* [RECORDED DATA]:

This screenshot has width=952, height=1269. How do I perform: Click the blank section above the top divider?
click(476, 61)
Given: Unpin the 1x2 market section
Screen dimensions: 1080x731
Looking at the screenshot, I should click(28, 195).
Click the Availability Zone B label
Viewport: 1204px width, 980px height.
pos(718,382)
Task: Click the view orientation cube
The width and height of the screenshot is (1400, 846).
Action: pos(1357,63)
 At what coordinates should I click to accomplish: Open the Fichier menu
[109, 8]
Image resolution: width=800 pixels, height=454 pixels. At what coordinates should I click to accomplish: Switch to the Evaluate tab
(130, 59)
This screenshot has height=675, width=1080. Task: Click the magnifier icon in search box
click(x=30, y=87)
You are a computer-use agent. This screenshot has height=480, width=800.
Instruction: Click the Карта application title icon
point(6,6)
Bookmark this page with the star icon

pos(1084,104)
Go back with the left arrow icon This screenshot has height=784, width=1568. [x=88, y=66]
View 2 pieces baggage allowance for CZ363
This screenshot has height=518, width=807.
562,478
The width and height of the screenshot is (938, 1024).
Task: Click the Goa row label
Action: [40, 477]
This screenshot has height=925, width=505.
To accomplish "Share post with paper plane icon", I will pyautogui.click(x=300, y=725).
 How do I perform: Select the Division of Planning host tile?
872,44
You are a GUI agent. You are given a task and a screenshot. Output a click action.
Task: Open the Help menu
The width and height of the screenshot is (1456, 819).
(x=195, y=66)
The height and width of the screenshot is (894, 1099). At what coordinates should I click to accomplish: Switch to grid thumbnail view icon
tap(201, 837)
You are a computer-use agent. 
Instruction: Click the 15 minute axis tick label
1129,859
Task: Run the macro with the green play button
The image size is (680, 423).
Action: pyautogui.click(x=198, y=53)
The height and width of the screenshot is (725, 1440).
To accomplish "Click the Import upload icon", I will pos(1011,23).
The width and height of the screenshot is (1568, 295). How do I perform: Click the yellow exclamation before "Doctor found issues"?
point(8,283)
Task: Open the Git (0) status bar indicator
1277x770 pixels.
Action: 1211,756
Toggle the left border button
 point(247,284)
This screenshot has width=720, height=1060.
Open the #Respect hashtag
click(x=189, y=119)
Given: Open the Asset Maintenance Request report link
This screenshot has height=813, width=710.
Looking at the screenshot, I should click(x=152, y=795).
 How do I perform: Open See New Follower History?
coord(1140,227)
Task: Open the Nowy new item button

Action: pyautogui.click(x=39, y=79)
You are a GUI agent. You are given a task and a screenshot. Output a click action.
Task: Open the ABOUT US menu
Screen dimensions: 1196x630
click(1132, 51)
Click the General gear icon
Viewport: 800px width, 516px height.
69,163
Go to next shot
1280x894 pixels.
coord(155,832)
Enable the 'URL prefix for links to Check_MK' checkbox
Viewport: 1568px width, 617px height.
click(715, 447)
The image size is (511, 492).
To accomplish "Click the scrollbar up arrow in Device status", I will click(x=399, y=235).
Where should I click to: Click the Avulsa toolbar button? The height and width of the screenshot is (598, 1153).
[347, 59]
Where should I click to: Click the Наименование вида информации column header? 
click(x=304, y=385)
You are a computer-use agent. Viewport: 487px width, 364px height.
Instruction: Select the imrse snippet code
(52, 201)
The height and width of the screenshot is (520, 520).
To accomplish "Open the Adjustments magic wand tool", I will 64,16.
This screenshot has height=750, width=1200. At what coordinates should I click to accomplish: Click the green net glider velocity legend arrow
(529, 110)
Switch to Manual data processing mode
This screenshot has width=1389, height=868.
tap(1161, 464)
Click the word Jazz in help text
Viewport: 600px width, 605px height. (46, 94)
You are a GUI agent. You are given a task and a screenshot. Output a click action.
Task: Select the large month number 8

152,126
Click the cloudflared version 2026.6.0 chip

* [EXERCISE INSTRUCTIONS]: Gather each line in the entries above where the string "status" is found.

* [SOLUTION]:
Task: Open the Git (0) status bar indicator
To accomplish "Click the scrollbar up arrow in Device status", I will click(x=399, y=235).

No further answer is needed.